As Rangers fans face up to the familiar feeling of despondency and disappointment at the end of another league campaign there are some alarming facts that lay bare the underlying reasons for our dismay.
Season 23/24 saw our lowest points total since 2018/19 – Steven Gerrard’s first season – which, in itself, would be saddening but which is heightened by the key difference that we’re now spending significantly more money to be quite this bad.
In 2018/19 the club wage bill was £23.0m as the club sought to grow its revenue base with European participation and commercial improvement. That wage bill now stands somewhere in the region of £42.7m based on the 22/23 accounts for last season which are the most up to date numbers available.
That’s an 85% increase.
A similar story can be noted with transfers. The club’s financial statements note the squad ‘cost’ as of 30 June 2023 at £39.9m vs the lowly comparable of £25.2m in 2018/19. In the summer gone past we know that we spent a whopping £21.0m on incoming players, gross, and so this disparity will likely increase once the 23/24 figures are published.

Even factoring in player sales, we know via the accounts that in the current season we spent £13m net between transfers and the pay-off of Michael Beale and his staff. So the expenses just keep rising upwards.
Football globally follows a very basic rule – the more money you have to spend, the greater your chance of success. Of course it’s no guarantee as we look at outliers like Leicester City’s miracle or the current positions of Manchester United and Chelsea, but the overarching trend is that bigger budgets give you a increased *chance* of winning.
Sadly for us, we’re bucking the trend.

Since our league victory in 2020/21 we have seen a diminishing return on our investment in the playing squad. Wages have risen, transfer spend has been enormous and yet the return on the pitch has deteriorated.
It all comes back to recruitment and poor decisions piled upon poor decisions.

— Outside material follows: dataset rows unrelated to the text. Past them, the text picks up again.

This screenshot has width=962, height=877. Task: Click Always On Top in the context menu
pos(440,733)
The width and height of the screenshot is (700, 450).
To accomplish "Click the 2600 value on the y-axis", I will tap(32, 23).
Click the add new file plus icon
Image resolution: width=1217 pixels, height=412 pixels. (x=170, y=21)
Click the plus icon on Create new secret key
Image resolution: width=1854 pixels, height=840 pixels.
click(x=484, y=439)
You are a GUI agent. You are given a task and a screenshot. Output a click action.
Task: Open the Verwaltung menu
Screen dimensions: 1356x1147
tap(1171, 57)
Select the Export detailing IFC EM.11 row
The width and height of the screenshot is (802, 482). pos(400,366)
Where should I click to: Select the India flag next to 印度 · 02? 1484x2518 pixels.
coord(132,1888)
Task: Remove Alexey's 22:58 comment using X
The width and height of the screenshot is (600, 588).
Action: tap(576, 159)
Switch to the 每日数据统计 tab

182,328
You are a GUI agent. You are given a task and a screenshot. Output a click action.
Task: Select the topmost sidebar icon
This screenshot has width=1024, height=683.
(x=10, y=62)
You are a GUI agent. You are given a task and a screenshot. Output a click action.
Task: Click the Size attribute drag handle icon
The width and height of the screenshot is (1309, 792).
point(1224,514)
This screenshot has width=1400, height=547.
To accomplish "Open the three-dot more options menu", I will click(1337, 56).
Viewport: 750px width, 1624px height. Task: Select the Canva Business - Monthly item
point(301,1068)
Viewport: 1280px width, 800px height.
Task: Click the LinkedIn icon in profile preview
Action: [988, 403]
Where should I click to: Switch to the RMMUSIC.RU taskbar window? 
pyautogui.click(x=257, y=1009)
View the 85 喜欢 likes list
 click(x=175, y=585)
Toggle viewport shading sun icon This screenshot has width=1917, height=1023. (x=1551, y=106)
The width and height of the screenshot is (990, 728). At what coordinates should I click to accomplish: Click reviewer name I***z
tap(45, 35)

Ross Wilson will rightly take criticism and ultimately paid the price for his performance as Director of Football at Rangers. While there were some gems – Calvin Bassey for example – our big money targets have largely been a disaster. Gio’s first and only summer saw big fees paid for Ben Davies, Rabbi Matondo and Ridvan Yilmaz.
A year later, in the absence of a replacement for Wilson, we forked out on Sam Lammers, Cyriel Dessers & Co which resulted in probably our poorest squad of players for 5 years but at the highest cost.
It can’t continue.
In my humble opinion we are now very much back in a project as we rebuild. We have a stronger financial base from which to do this compared to 2018/19 however the canvass is less bare with a high wage burden and outstanding transfer fee instalments due, putting a strain on cash flow.
Nils Koppen is the man charged with revamping our recruitment and identifying the players and player profiles needed to reverse the recent downward trend. In my view he has to balance the short-term necessity for improvement with putting the right foundations in place for a more mid-term view for player-trading.
I think the loan of Cortes and the summer signing of Diomande perhaps hint at the kind of profiles we may be targeting. Like any club in football these won’t all be hits but if we start to get more right than wrong, which hasn’t been the case, then the direction of travel naturally improves.
I’ve said this now for many years, our board and executive team have no issues in raising money, the problem they have is spending it well.
So as we take stock of the diminishing returns we’ve received for our outlay, we need to hope that Koppen & Clement are the right men to take us forward and, more pertinently, will be afforded the tools to do so.
Another huge summer lies ahead for Rangers Football Club and we need a level of transfer success we haven’t witnessed in quite a number of years.
The fans will do their part, it’s now up to those within the club to hold up their end of the bargain and get it right.